The Olympia School District has yet to answer critical questions around the conduct of a 5th grade teacher who encouraged a student to hide her gender identity from her parents and carried on secret communications with the child for months. Meanwhile, we now know more about the role the teacher allegedly played in convincing the young student that she should identify as a boy.
In an exclusive report earlier this month, unDivided shared emails between Centennial Elementary School teacher Jennifer Knight and a 10-year-old student. In the emails, Knight tells the girl to set up a private email address so they can communicate, and in one message tells the child to delete their exchange so her mother doesn’t see it.
“I would take you into my home any time you need,” one email read.
"I kept emailing you, but I was worried your mom interfered before you saw my messages,” read another.
In response to inquiries about the emails, an Olympia School District spokesperson pointed to district policy that allows “information about a student's gender status” to be protected as confidential health information – even from parents and guardians.
As to whether Jennifer Knight’s emails took that policy too far, Susan Gifford, the district’s executive director of communications and community relations, was evasive.
“Staff are expected at all times to maintain appropriate boundaries with students and follow the Washington Code of Professional Conduct and district policies and procedures related to staff/student communications,” she wrote in an email to unDivided. “In instances when there is reason to believe those expectations are not being met, we investigate and take appropriate personnel action. We do not comment on personnel matters nor students' private information.”
In inquiries after the original story was published, unDivided has repeatedly pressed the district to be more specific about this case, including whether there was an investigation into the actions of Knight, and if so, what corrective action was taken. We have also asked the district to explain why Knight’s picture was removed from online staff databases around the time the story was published, then put back up.
Meanwhile, the Olympia School District mom who tipped us off to the existence of the emails has learned more about how the secretive exchanges between Knight and the student began.
Alesha Perkins said parents close to the family at the center of the story have been more forthcoming with details now that the ordeal is public – including that the child’s family immigrated here and ended up moving back to their home country to escape Knight’s hold on their daughter.
To protect the child’s identity, unDivided has agreed not to use her name, or to say the specific country her family immigrated from.

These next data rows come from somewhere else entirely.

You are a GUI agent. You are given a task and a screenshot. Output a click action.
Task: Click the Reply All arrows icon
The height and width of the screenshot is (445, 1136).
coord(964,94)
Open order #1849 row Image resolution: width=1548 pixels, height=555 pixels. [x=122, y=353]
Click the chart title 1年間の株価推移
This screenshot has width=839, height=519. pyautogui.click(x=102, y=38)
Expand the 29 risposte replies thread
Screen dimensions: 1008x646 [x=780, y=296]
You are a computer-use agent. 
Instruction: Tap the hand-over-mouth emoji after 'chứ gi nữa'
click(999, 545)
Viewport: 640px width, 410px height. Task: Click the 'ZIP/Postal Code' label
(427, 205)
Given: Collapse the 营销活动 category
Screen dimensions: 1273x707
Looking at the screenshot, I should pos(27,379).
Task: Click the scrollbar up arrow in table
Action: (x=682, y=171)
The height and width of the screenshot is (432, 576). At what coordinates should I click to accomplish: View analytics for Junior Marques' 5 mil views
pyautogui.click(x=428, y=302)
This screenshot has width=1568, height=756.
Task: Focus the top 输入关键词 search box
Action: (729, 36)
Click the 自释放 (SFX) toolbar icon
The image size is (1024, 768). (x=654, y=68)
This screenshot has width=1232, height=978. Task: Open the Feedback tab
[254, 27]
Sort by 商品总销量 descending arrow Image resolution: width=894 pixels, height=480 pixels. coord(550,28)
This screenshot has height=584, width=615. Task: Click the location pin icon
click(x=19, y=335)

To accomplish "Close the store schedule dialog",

“After our interview where the story was exposed, I had multiple people reach out to me with firsthand knowledge of the situation. Not only to confirm what was reported, but to give more details about what happened,” Perkins said in an interview this past week on Sundays with Subscribers. “Some of them are staff members who worked with Mrs. Knight during all of this. Some of them are parents that were close with the child and who the mother confided in.”
Perkins said she learned that it was Knight who first suggested the child may not be comfortable as a girl. The conversation began after the student wore a traditional dress for a cultural event. She later complained to Mrs. Knight that it was itchy and uncomfortable.
“Knight would say to the child, ‘well maybe you don’t like to wear dresses. Maybe cultural norms of gender shouldn’t be pushed on you,’ and things like that,” said Perkins. “Over the next several months these conversations and confidential relationship between student and child continued – which, by Mrs. Knight’s own admission, was happening. By April she announced that the child was transgender.”
The timeline and story match up with emails that were part of the initial public records request.
In an email to more than a dozen staff members on April 28, 2022, Knight informed them that the student would be using he/him/they/them pronouns.
“(The student) has opened up to me these past few months and has just requested this change. Please understand that this change is his right and is not to be questioned. Please also know that they are not going by this change at home, and we will not be discussing this with his family.”
Perkins said parents were kept in the dark until the child confided in them in June 2022.
“In June their child had a breakdown and went to the parents and said, ‘I can’t do this anymore. But I’m worried if I’m not a boy anymore Mrs. Knight will be upset with me or get mad,’” said Perkins, characterizing the conversation as it was told to her.
Perkins said after the child opened up to them, her mother went to confront Knight.
“Knight refused to make eye contact with (the mother), asking the student questions like ’Are you safe? Are you OK?’”
To be clear, there have been no accusations of physical abuse in the home.
Emails show Knight continued to try to contact the child, even after she was out of the school. In one email, she asked to meet in person at a strawberry patch.
Perkins said after the confrontation with Knight, the family removed the child from the school. They ended up leaving the state, and then the country – in part, because their status as immigrants left them confused and fearful about the power the school might have to take their child away.
Perkins said the student is back to identifying as a girl and is no longer struggling with mental health issues. She said parents in the district have a right to know what the school is doing to ensure something like this never happens again.
“The relentless pursuit of this child after the student was removed from the school, is completely unacceptable and bizarre. There was no reason for it, other than a loss of control over this child. It is very concerning for parents that this teacher is still there and that the district seems unwilling to discuss with anyone what they’re going to do about this.”